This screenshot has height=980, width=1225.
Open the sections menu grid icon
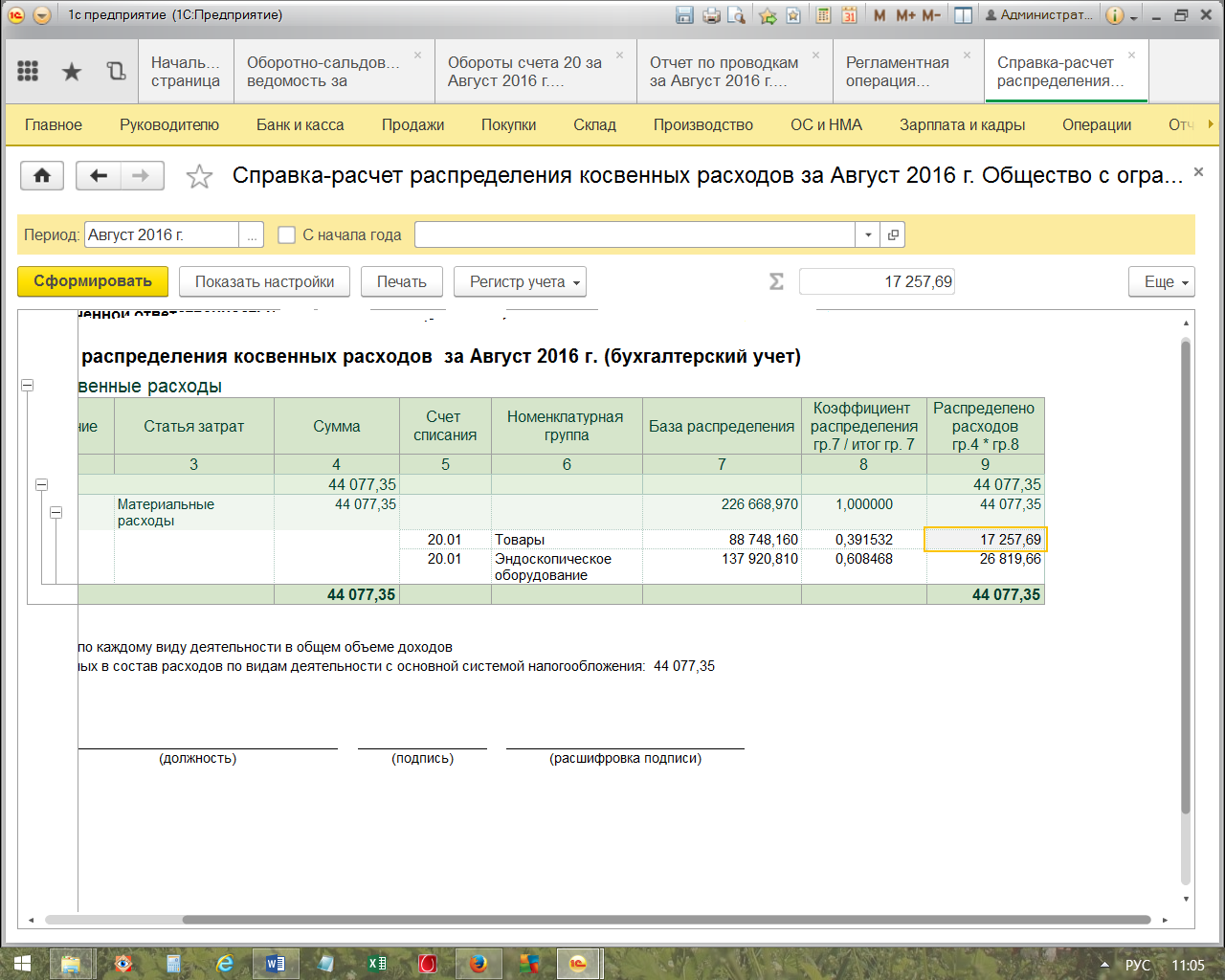[28, 71]
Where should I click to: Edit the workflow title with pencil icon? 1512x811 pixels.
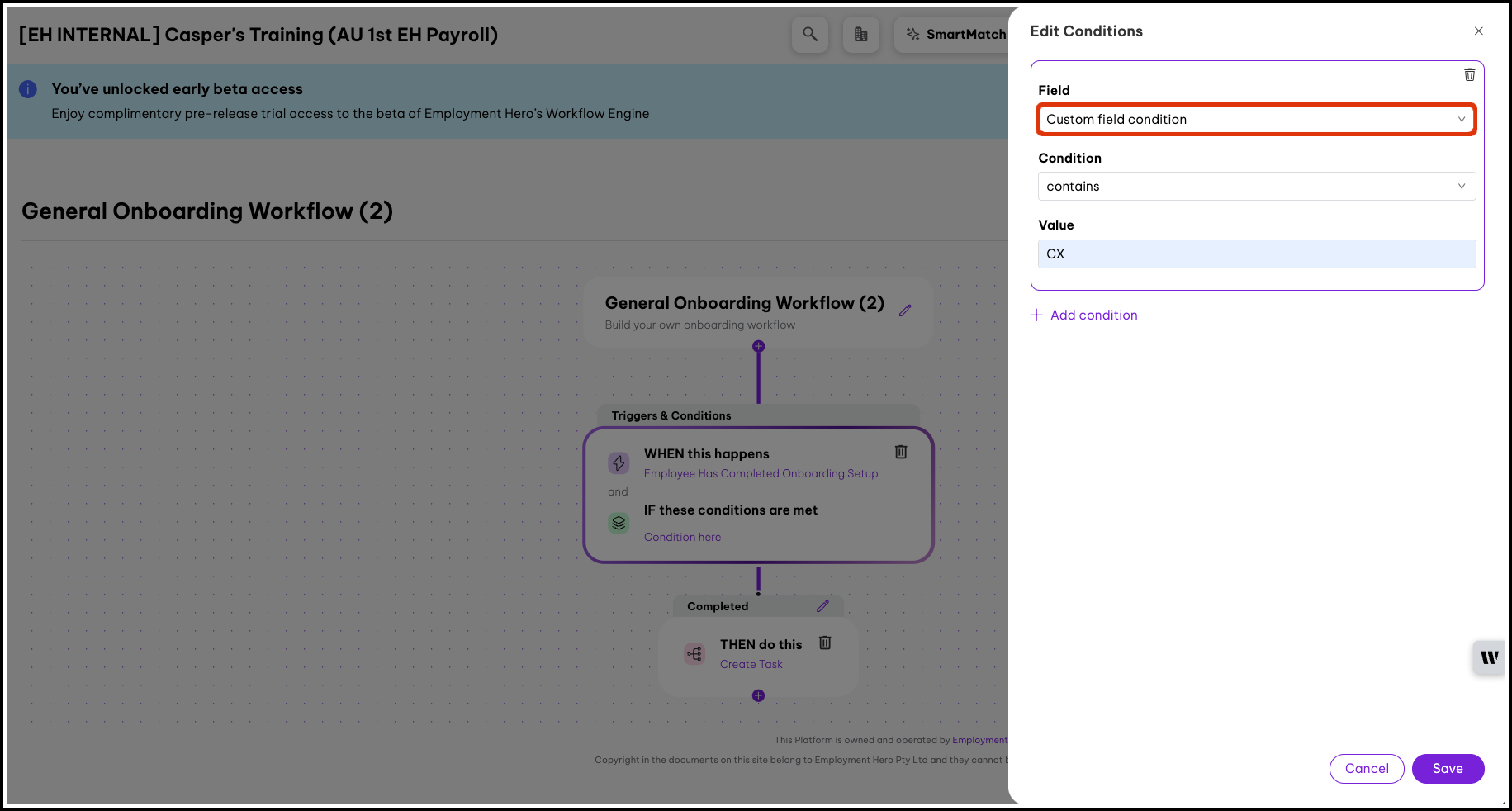point(905,311)
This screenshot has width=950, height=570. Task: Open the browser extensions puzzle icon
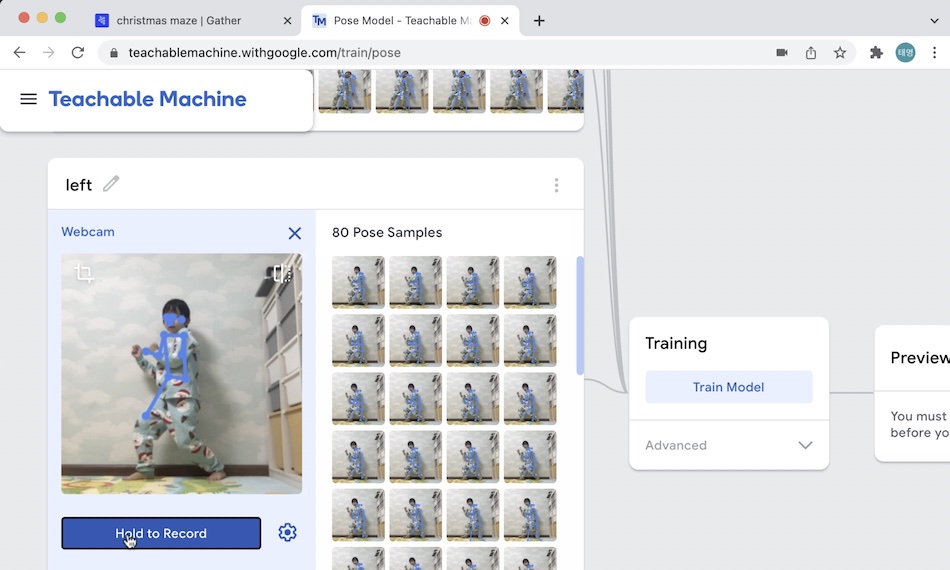click(x=876, y=53)
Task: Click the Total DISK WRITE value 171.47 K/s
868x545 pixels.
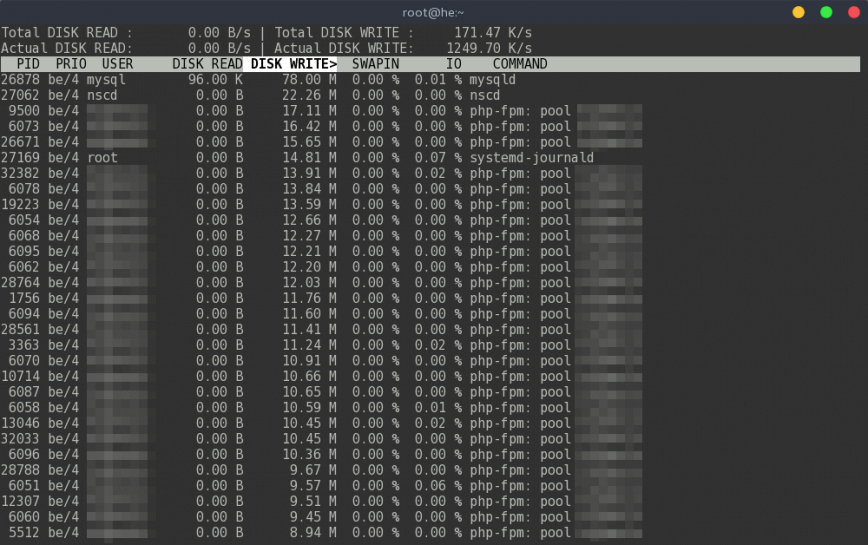Action: (493, 33)
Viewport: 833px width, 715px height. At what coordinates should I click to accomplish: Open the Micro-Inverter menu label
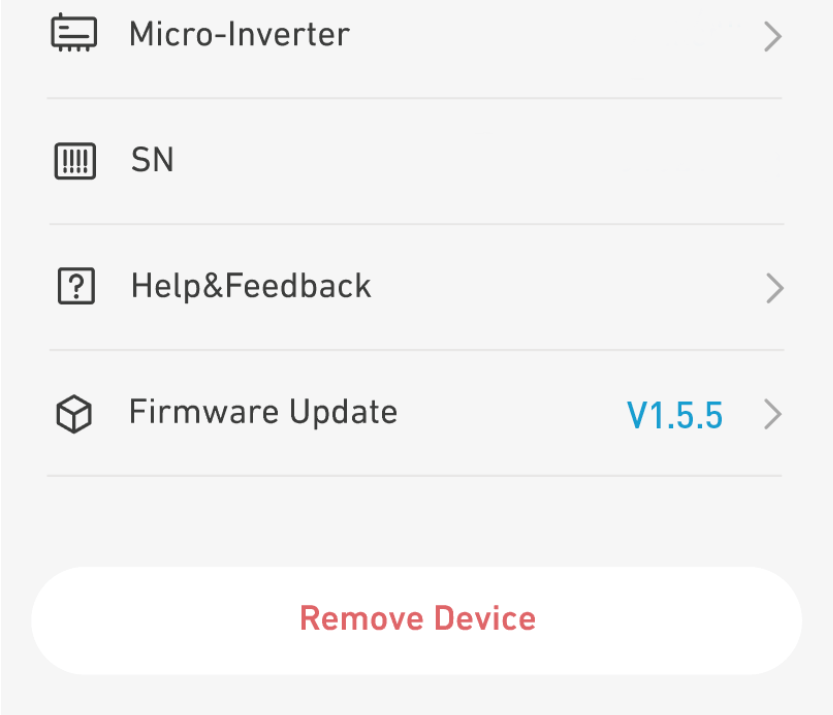point(239,35)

□ □ □ □

* [TO DO] Restate each entry word for word. Omit every picture.

* [SOLUTION TO THIS TASK]
This screenshot has height=980, width=1225.
Open the sections menu grid icon
[28, 71]
Where should I click to: Edit the workflow title with pencil icon? 1512x811 pixels.
point(905,311)
This screenshot has width=950, height=570. Task: Open the browser extensions puzzle icon
click(x=876, y=53)
Task: Click the Total DISK WRITE value 171.47 K/s
868x545 pixels.
Action: (493, 33)
Viewport: 833px width, 715px height. At what coordinates should I click to accomplish: Open the Micro-Inverter menu label
point(239,35)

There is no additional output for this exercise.